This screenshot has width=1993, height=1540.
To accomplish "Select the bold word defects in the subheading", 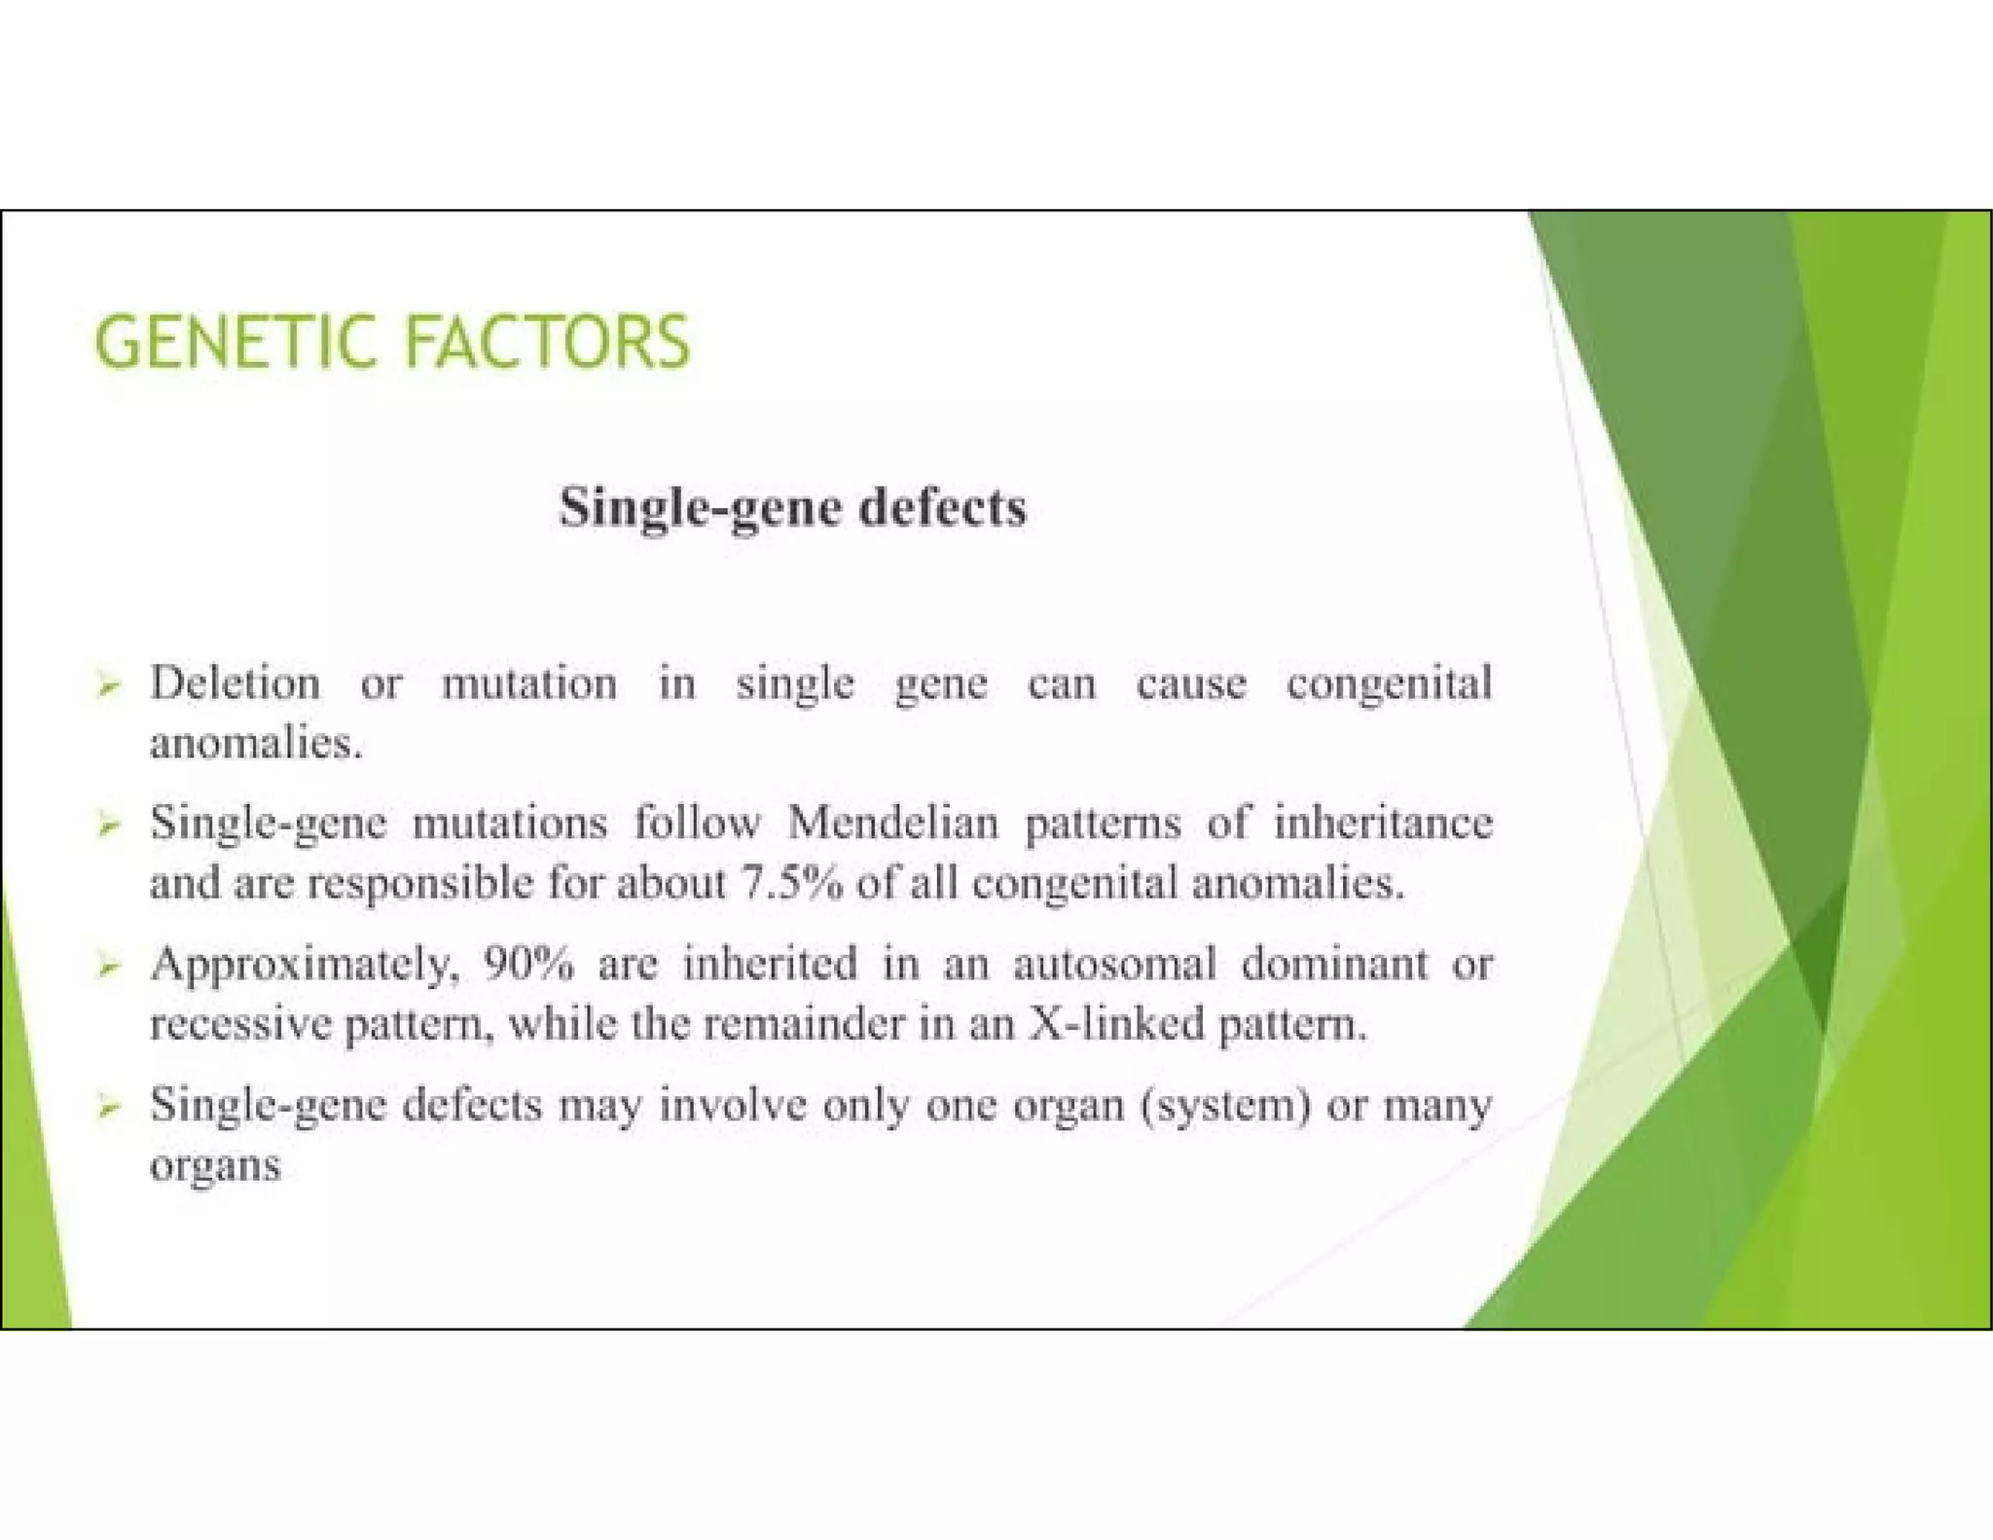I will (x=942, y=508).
---
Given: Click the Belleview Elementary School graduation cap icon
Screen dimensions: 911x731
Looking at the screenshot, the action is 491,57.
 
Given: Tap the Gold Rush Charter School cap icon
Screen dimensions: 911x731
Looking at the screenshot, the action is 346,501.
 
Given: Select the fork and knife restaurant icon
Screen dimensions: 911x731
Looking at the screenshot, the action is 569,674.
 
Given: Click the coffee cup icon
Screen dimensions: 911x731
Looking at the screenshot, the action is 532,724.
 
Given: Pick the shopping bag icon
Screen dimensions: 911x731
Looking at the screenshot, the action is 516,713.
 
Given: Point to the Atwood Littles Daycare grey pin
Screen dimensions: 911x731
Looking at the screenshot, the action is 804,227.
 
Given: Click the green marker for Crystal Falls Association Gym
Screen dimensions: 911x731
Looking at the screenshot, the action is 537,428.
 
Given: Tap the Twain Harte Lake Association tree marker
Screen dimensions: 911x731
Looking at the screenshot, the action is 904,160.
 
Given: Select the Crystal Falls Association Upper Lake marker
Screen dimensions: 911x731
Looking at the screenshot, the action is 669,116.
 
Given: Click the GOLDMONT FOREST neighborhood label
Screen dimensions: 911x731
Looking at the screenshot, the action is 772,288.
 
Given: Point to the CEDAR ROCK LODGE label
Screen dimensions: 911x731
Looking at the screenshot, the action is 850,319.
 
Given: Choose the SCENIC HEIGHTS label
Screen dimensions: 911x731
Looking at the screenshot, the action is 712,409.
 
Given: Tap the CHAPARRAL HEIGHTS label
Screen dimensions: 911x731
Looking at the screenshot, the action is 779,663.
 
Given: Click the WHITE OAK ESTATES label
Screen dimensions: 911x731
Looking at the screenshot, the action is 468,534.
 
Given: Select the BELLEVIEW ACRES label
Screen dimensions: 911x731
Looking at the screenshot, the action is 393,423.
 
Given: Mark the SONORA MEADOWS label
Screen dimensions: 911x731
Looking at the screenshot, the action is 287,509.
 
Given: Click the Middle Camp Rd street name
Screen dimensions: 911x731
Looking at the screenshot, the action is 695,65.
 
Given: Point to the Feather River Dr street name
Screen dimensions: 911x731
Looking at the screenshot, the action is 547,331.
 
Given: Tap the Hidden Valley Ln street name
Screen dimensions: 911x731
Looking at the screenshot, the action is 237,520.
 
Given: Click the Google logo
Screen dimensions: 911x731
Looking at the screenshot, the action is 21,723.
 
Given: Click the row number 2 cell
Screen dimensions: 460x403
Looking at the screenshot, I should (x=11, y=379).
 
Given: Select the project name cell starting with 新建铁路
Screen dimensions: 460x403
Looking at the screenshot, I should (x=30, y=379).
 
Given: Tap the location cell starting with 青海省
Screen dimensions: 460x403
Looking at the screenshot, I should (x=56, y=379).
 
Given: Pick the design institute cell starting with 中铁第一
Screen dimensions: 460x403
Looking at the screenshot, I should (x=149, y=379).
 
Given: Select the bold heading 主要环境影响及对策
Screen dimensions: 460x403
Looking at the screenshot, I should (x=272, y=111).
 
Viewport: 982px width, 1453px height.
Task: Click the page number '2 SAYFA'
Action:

Your instructions: Could you rewrite the rows from the line containing "Given: Click the Belleview" through the line containing "Given: Select the fork", changing "cap icon" to "hat icon" and keeping all else as it is?

Task response:
Given: Click the Belleview Elementary School graduation hat icon
Screen dimensions: 911x731
Looking at the screenshot, the action is 491,57.
 
Given: Tap the Gold Rush Charter School hat icon
Screen dimensions: 911x731
Looking at the screenshot, the action is 346,501.
 
Given: Select the fork and knife restaurant icon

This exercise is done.